Skip to main content

Exact Match

Single-turn

The Exact Match metric measures whether your LLM application's actual_output matches the expected_output exactly.

note

The ExactMatchMetric does not rely on an LLM for evaluation. It purely performs a string-level equality check between the outputs.

Required Arguments

To use the ExactMatchMetric, you'll have to provide the following arguments when creating an LLMTestCase:

  • input
  • actual_output
  • expected_output

Read the How Is It Calculated section below to learn how test case parameters are used for metric calculation.

Usage

from deepeval import evaluate
from deepeval.metrics import ExactMatchMetric
from deepeval.test_case import LLMTestCase

metric = ExactMatchMetric(
threshold=1.0,
verbose_mode=True,
)

test_case = LLMTestCase(
input="Translate 'Hello, how are you?' in french",
actual_output="Bonjour, comment ça va ?",
expected_output="Bonjour, comment allez-vous ?"
)

# To run metric as a standalone
# metric.measure(test_case)
# print(metric.score, metric.reason)

evaluate(test_cases=[test_case], metrics=[metric])

There are TWO optional parameters when creating an ExactMatchMetric:

  • [Optional] threshold: a float representing the minimum passing threshold, defaulted to 1.0.
##########
-- Assigned task A --
In the Exact Match page, what does the ExactMatchMetric check instead of using an LLM for evaluation?
-- Assigned task B --
Continue the Exact Match page from its last line.

-- Listed entries --
##########
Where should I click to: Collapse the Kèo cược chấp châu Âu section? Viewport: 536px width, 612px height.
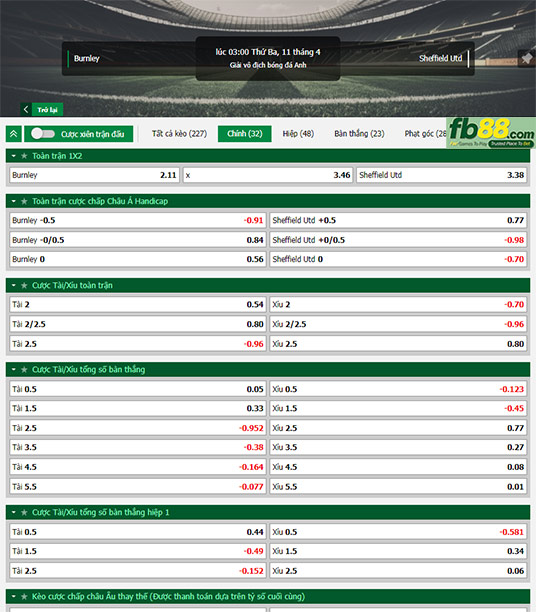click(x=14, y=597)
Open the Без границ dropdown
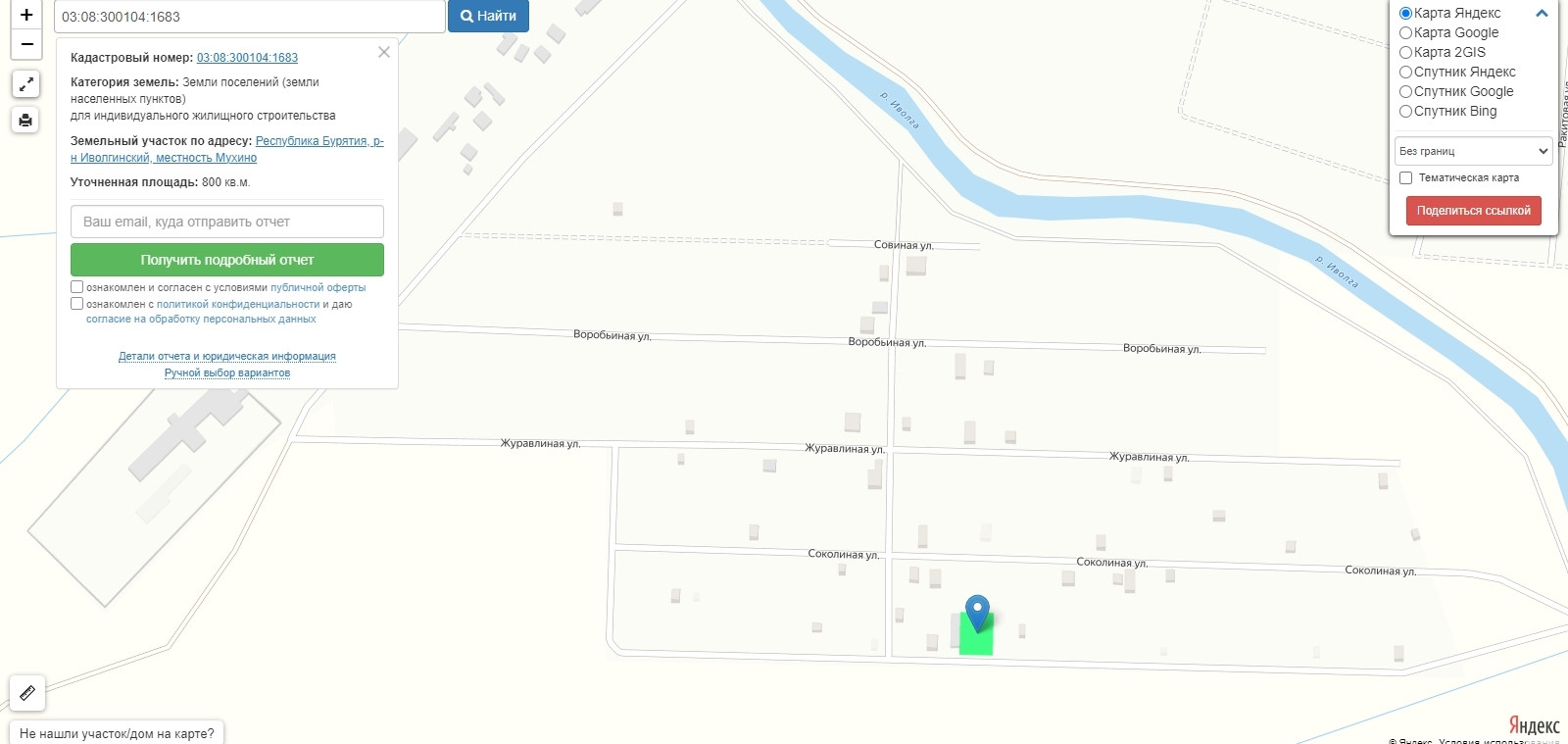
##########
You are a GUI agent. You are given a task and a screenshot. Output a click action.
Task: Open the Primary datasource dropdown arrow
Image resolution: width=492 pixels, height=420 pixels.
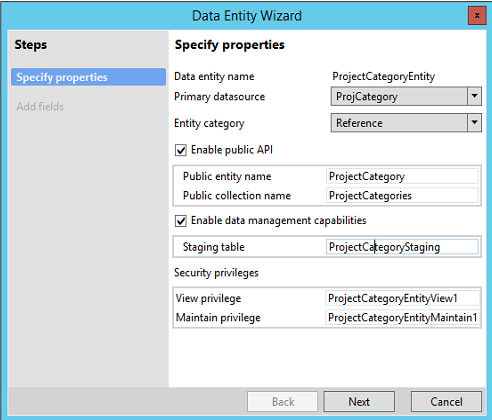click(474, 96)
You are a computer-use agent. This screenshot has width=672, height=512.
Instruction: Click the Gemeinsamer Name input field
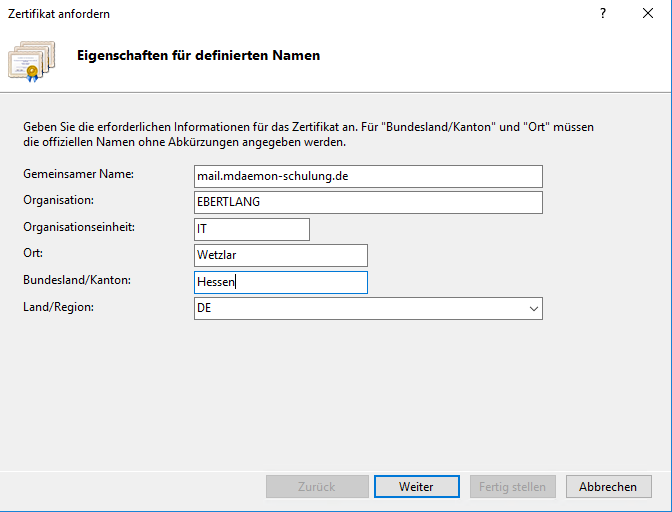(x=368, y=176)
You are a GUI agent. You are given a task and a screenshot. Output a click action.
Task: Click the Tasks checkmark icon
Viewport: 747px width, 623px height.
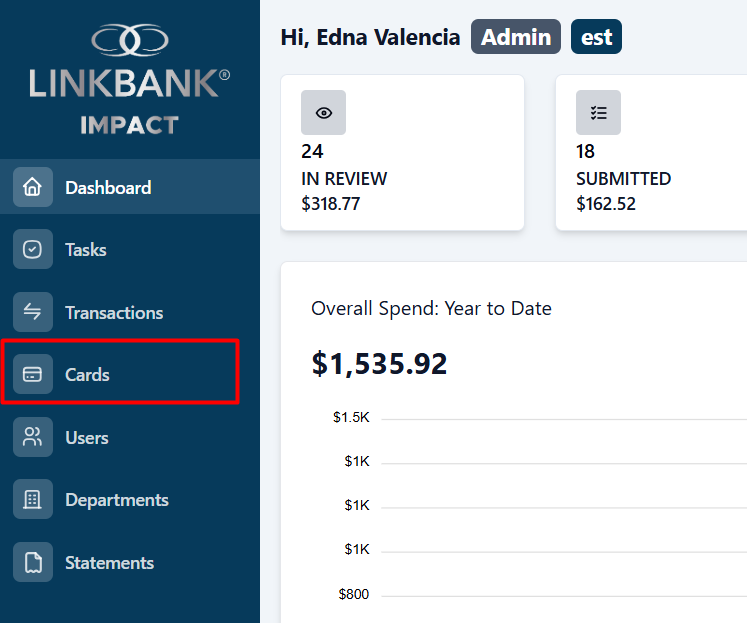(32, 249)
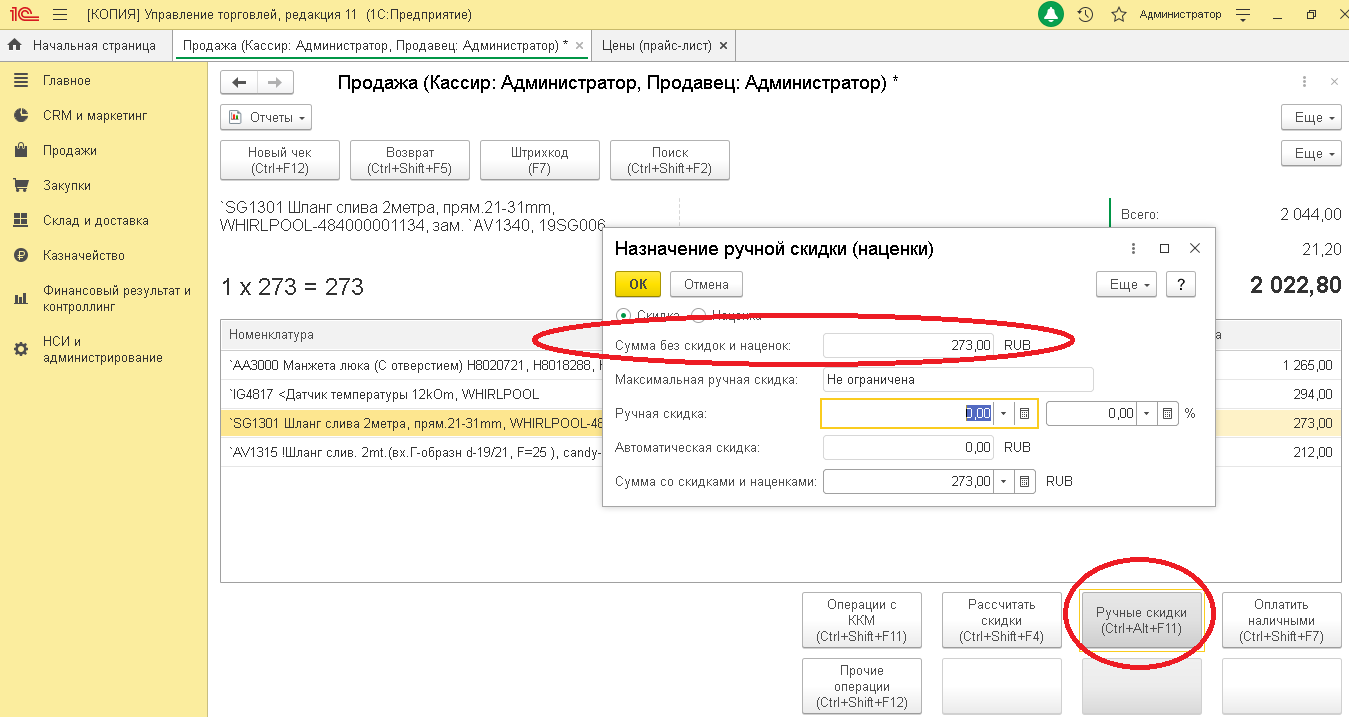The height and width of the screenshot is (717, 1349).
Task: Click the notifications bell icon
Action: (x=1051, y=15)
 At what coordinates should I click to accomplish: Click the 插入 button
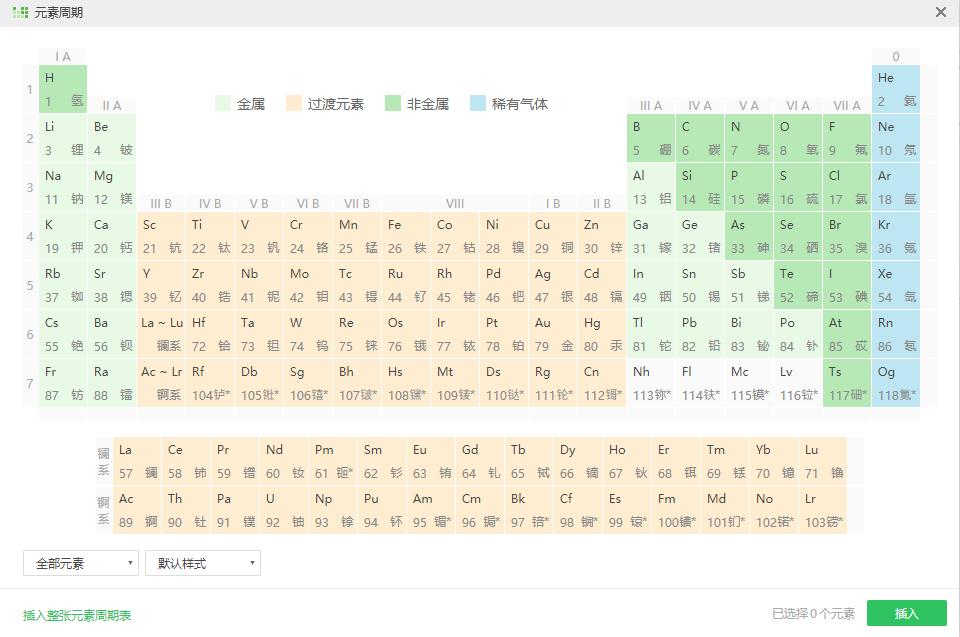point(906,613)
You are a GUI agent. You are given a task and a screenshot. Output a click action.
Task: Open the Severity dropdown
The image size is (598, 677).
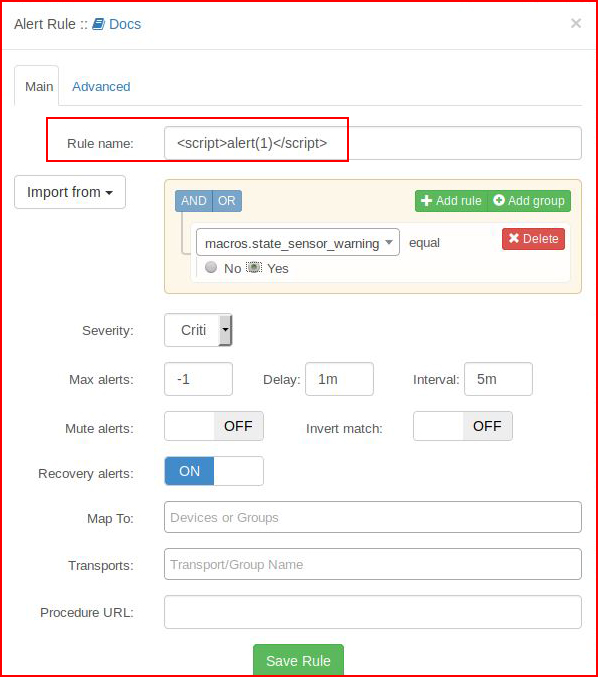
##########
-- Response area A --
It performs a string-level equality check between the outputs.

-- Response area B --
  • [Optional] verbose_mode: a boolean which when set to True, prints the intermediate steps used to calculate said metric to the console, as outlined in the How Is It Calculated section. Defaulted to False.

As a Standalone

You can also run the ExactMatchMetric on a single test case as a standalone, one-off execution.

...

metric.measure(test_case)
print(metric.score, metric.reason)

How Is It Calculated?

The ExactMatchMetric score is calculated according to the following equation:

Exact Match Score={1if actual_output = expected_output,0otherwise\text{Exact Match Score} = \begin{cases} 1 & \text{if actual\_output = expected\_output}, \\ 0 & \text{otherwise} \end{cases}

The ExactMatchMetric performs a strict equality check to determine if the actual_output matches the expected_output.